Bereits im Vorfeld eines Interviews mit der Welt hatte Bayerns Grünen-Fraktionschefin Katharina Schulze den "Freedom Day" als "irreführend" kritisiert, da dieser den Eindruck suggeriere, "wir wären in den vergangenen anderthalb Jahren nicht frei gewesen". Derlei Gedanken bezeichnete sie als "Quatsch". Am Montag erklärte sie das näher. Sie sagte:
"Der Begriff 'Freedom Day' suggeriert, dass wir seit eineinhalb Jahren unfrei leben würden. Das verhöhnt doch alle, die in autoritären oder totalitären Staaten leben. Historisch kommt der Begriff aus Südafrika und steht dort für das Ende von Kolonialismus und rassenideologischer Apartheid und für den demokratischen Aufbruch."
Außerdem führte sie aus, dass mit dem Terminus das "Narrativ der 'Querdenker' übernommen" und suggeriert werde, "dass wir in einer Corona-Diktatur leben würden".
Einige Einschränkungen bezeichnete Schulze jedoch als "sehr, sehr schmerzhaft". Und:
"Manche wie das zwischenzeitliche Verbot in Bayern, sich allein auf eine Parkbank zu setzen, waren auch einfach unsinnig."
Dass der Rechtsstaat im Großen und Ganzen seit Beginn der Corona-Krise funktioniert hat, steht für die 36-Jährige jedoch außer Frage:
"Während der gesamten Pandemie haben die Parlamente getagt, Gerichte entschieden, es gab eine handlungsfähige Exekutive. Bei den Maßnahmen fand eine schwierige demokratische Abwägung statt, bei der es darum ging, Menschen vor schwerer Krankheit oder dem Tod zu schützen."
Daher waren "vorübergehende Freiheitseinschränkungen" einfach notwendig, da "die persönliche Freiheit dort endet, wo sie andere Menschen gefährdet oder in ihrer Freiheit einschränkt". Eine Willkür ergibt sich für Schulze daraus nicht, sondern die Politik habe stets das "Gemeinwohl" im Blick gehabt.

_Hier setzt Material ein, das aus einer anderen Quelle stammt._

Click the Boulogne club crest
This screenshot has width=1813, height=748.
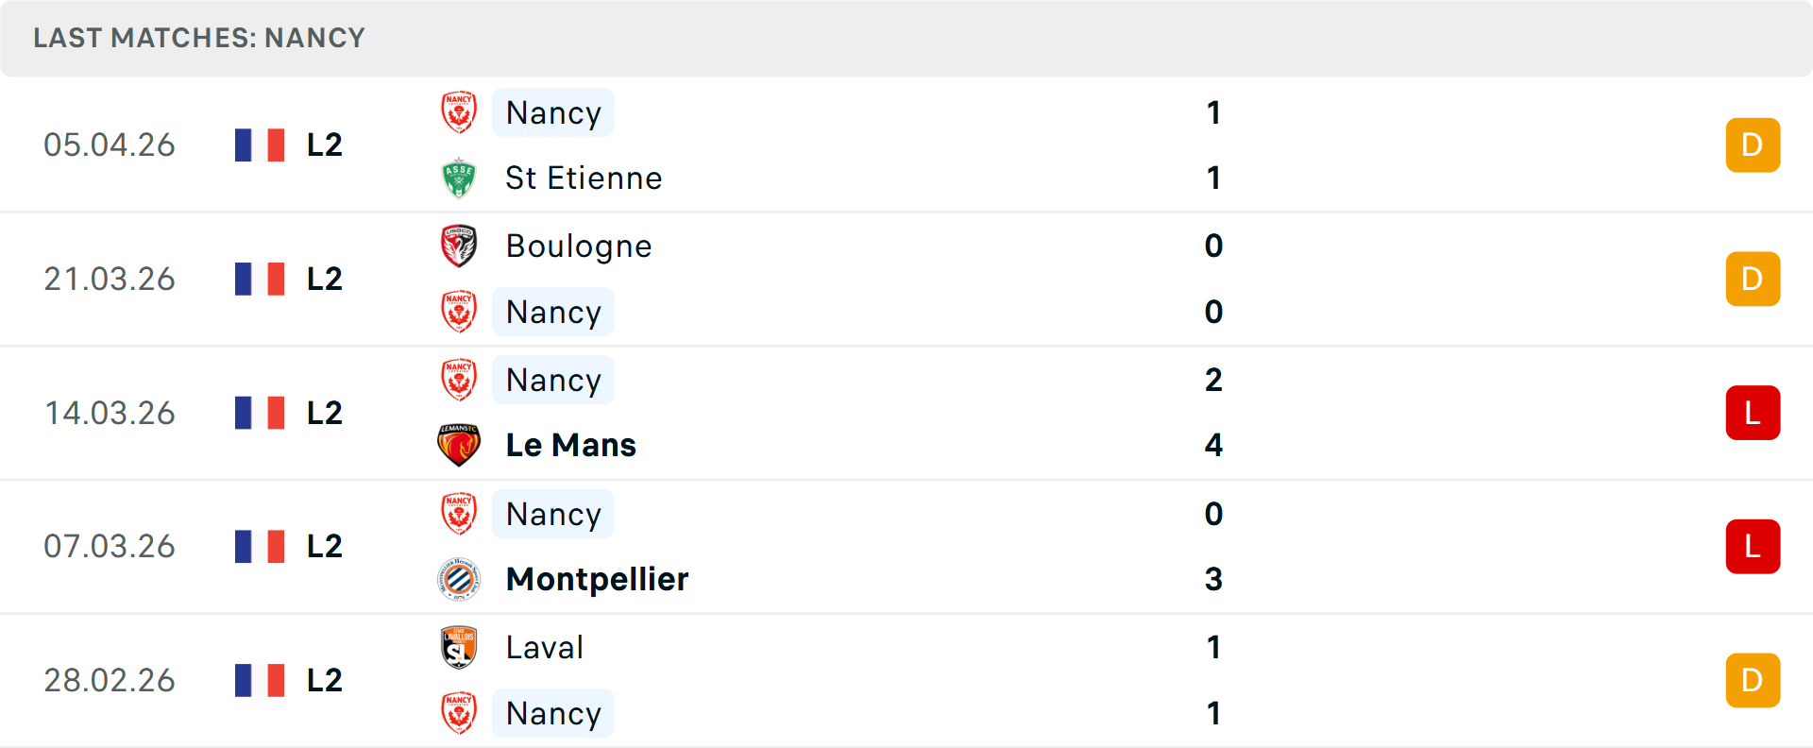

Angesprochen darauf, dass der Bayerische Verwaltungsgerichtshof die im März 2020 durch die Regierung von Markus Söder (CSU) verhängte Ausgangssperre für rechtswidrig erklärt hatte, erwiderte Schulz:
"Ich finde es gut, dass das Gericht hierzu ein klares Urteil gesprochen hat und die Gerichte sich jetzt intensiv mit der Aufarbeitung der Corona-Krise beschäftigen. Dieser Aufgabe müssen wir auch als Politik nachgehen. Was können wir als Politik, aber auch Gesamtgesellschaft aus der Krise lernen?"
Eine Rückkehr zur alten Normalität scheint für Schulze in naher Zukunft ausgeschlossen, denn: "Ein Auslaufen der epidemischen Lage darf nicht dazu führen, dass alle Schutzmaßnahmen wegfallen." Vielmehr forderte sie neue Maßnahmen, die juristisch begründet werden müssten:
"Es braucht einen rechtlichen Regelungsrahmen vom Bund, an dem sich die Länder orientieren können. Es ist ein Zeichen der Solidarität, nicht nur auf Eigenverantwortung zu setzen und alle Schutzmaßnahmen fallen zu lassen. Kinder haben viele Monate lang solidarisch mit den Erwachsenen auf viel verzichtet."
Zum Thema Impfen vertritt sie ebenfalls einen deutlichen Standpunkt:
"Ich finde es unsolidarisch, wenn Erwachsene, die sich impfen lassen können, das nicht tun. Die Impfquote ist noch nicht hoch genug, um auf 2G- und 3G-Regeln sowie Maskentragen und Abstandhalten verzichten zu können."
Ab wann diese Quote "hoch genug" sei, verriet Schulze nicht.